Ao cuidarmos das nossas feridas estamos, na verdade, trilhando o caminho da cura coletiva. Cada passo que damos em direção ao acolhimento das nossas dores, é um passo em direção a um mundo mais compassivo e empático.

Então, precisamos entender a parte que nos cabe. Devemos começar por reconhecer que as experiências dolorosas que vivemos na infância tiveram um impacto real em nossas vidas. Que por menores que essas feridas nos pareçam, elas merecem atenção e cuidado. Além disso, é fundamental criarmos um espaço seguro para que cada um se sinta confortável ao compartilhar suas histórias e experiências. Precisamos encontrar a segurança de expressar nossa vulnerabilidade sem ouvirmos coisas como “isso não é nada” ou “no meu tempo era muito pior”. Para isso, a busca de educação emocional torna-se fundamental.

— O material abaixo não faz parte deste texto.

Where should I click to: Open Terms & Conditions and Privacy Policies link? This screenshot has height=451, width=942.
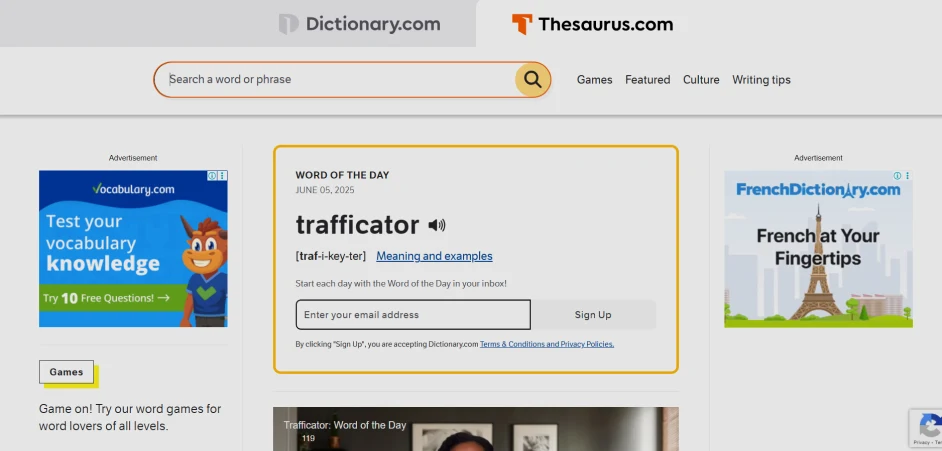(x=547, y=344)
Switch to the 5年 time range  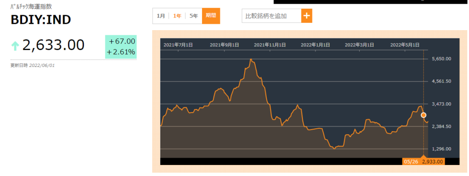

Quando nos educamos sobre as raízes dos nossos traumas coletivos e individuais, ganhamos a sabedoria necessária para evitar a repetição dos erros do passado. A educação emocional é o antídoto para a ignorância emocional, e através dela, podemos moldar um futuro emocionalmente mais seguro.

Essa transformação não é apenas um evento esporádico, mas uma jornada que se desenrola a cada dia, por meio de escolhas conscientes e ações deliberadas.

Construir uma sociedade mais justa e compassiva começa não apenas em grandes movimentos sociais ou revoluções, mas na maneira como lidamos com nossas relações mais próximas, em nossas casas e comunidades. Isso se espelha no modo como cuidamos da nossa família, como educamos nossos filhos e como nutrimos nossos relacionamentos pessoais. Isso se estabelece na forma como expressamos nossas emoções mais vulneráveis, como nutrimos nossas necessidades e respeitamos nossos limites pessoais e coletivos.

Portanto, enquanto nos esforçamos para enfrentar nossos próprios traumas e lidar com nossa dor, também estamos construindo os alicerces de uma sociedade mais resiliente e compassiva.

Cuidar das suas feridas não é apenas sobre você. É sobre o mundo.